*Texto de estudio*.
------------------------------

Esta mañana muy tempranito salí de la cama muy despacito. Aparte de la oscuridad reinante distinguíase una espesa niebla, tan densa, que
mi vista no alcanzaba más de los dos metros, con gafas. Me quise asegurar que
el fenómeno no fuese sólo producto de la oscuridad de la noche o del propio
invierno, para ello pergeñé un plan de medidas tendente a la exacta medición de
la distancia a la que la vista se nubla, no alcanzando más allá.
Primero barajé la posibilidad de esperar a la luz diurna o,
por el contrario, hacer la medición en ese momento en el que todavía no ha
amanecido, cuando es de noche y la luz no nos alcanza.
Pensé: si no ha amanecido es que es de noche, conclusión
por otro lado inevitable. Así que después de algunas abluciones matinales,
tampoco muchas, y después de cubrir mi cuerpo serrano con las telas
correspondientes al crudo invierno, después de vigorizar mi cuerpo con la
ingesta de algún sustento. Después de eso, pues nada. Había amanecido, le había
dado tiempo a salir el sol y levantar la niebla.

------------------------------

*Sección de datos*.
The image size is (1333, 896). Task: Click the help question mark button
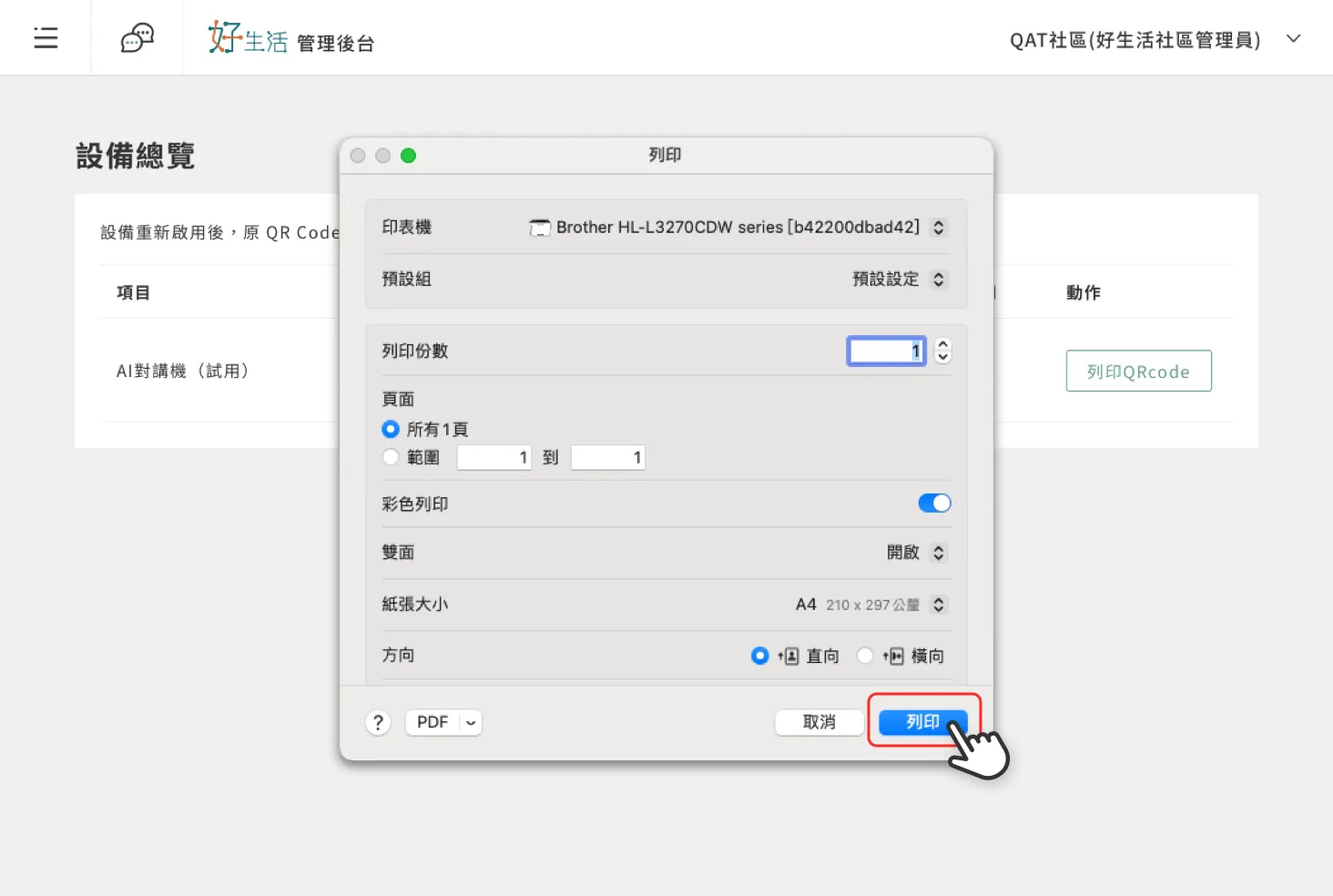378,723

------------------------------

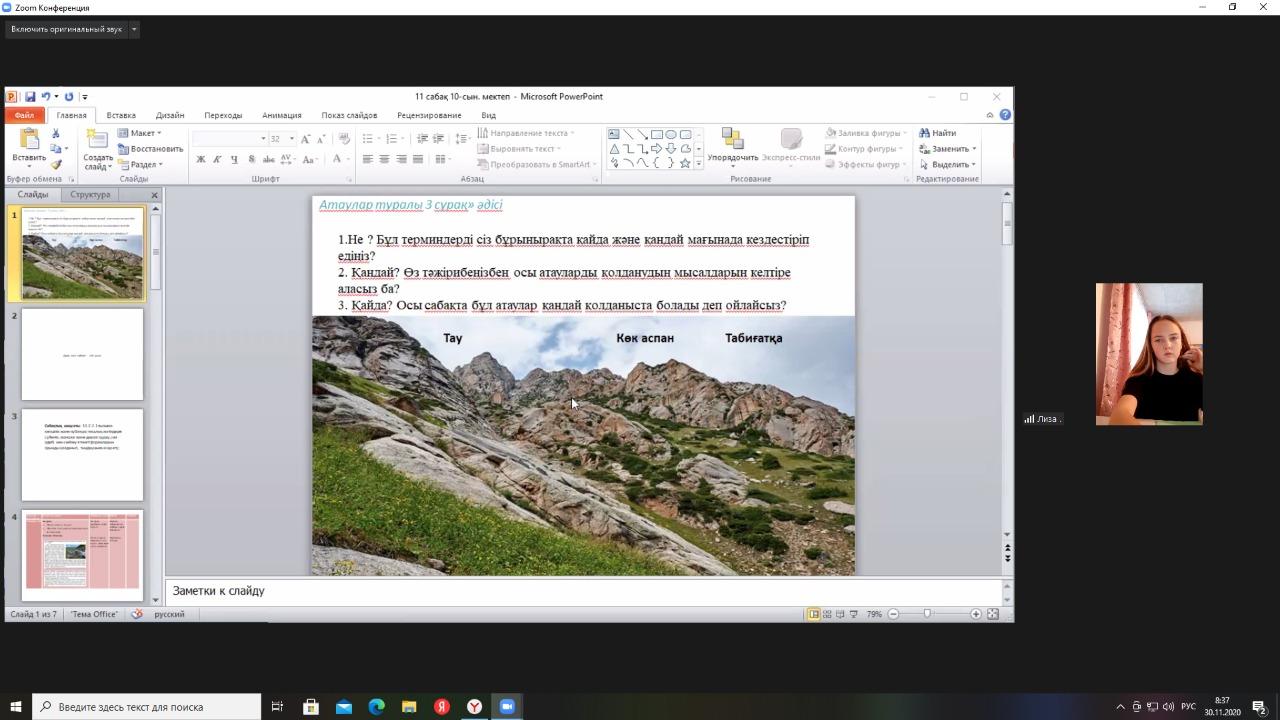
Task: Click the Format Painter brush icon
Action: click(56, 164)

------------------------------

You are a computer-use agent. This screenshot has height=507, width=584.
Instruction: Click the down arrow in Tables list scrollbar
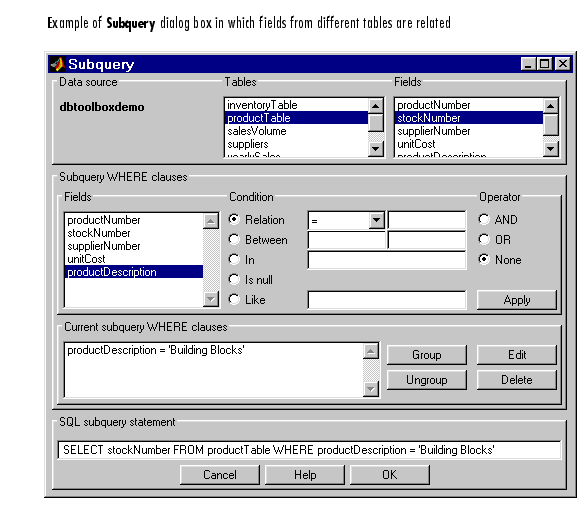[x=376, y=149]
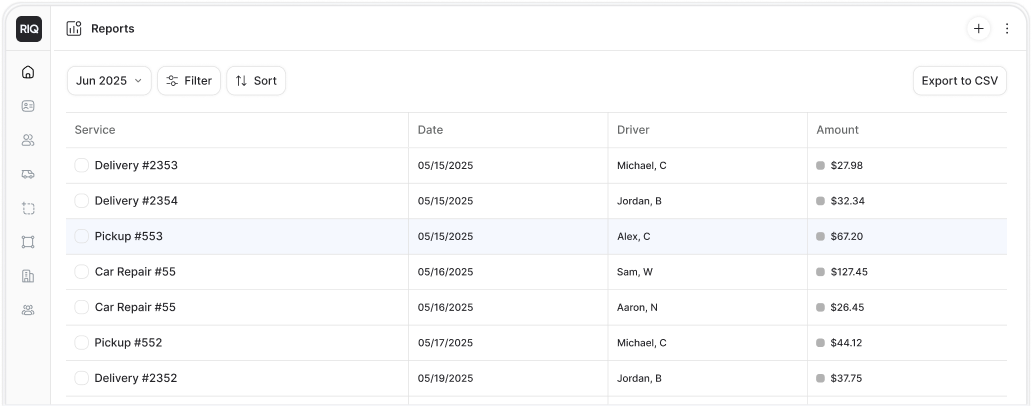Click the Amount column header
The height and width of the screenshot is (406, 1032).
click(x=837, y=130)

------------------------------

*Detalles del ejercicio*.
Responde estas preguntas sobre el texto de la niebla:
1. ¿Hasta cuántos metros alcanzaba la vista con gafas?
2. ¿Entre qué dos posibilidades se dudó primero para hacer la medición?
3. ¿Qué había hecho el sol con la niebla al final?
Los ítems proceden de una fuente distinta a la del texto.

*Tu respuesta*.
1. No más de dos metros.
2. Esperar a la luz diurna o hacer la medición en ese momento, cuando todavía no había amanecido.
3. La había levantado.